On October 22, 2019, media reported that criminal procedure against Accetto was initiated for unfair, subverted, and skewed decisionmaking. According to the copy of the criminal charge, published first by Požareport.si, Accetto was accused of hiding the true relationship with the Cerar's political party, and deceiving the court, in order to be able to judge on a case concerning a prohibited music concert. The case was on lower levels decided by Ksenija Klampfer, then the Head of the Administrative Unit Maribor, and currently a minister belonging to the Cerar's political party, and Vesna Gjerkeš Žnidar, then a Minister of Interior belonging to the Cerar's political party. Accetto had refused to deal with the case expeditiously, and had dismissed the appeal against Klapmfer's and Gjerkeš Žnidar's decisions as unfounded, but the Administrative Court had later found that the concert was prohibited illegally.
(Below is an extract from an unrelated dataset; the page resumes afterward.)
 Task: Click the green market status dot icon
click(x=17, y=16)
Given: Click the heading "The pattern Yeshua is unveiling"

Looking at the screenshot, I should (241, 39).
On November 12, 2019, Vili Kovačič filed another set of criminal charges against Accetto for subverted and skewed decision making in 22 of Constitutional Court decisions involving Cerar’s party candidates or projects.

Under the constitution, the State Prosecutors’ Office is needs a Parliament’s permission to prosecute a judge and as of November 2019, it has not yet asked the National Assembly to approve the prosecution of Accetto.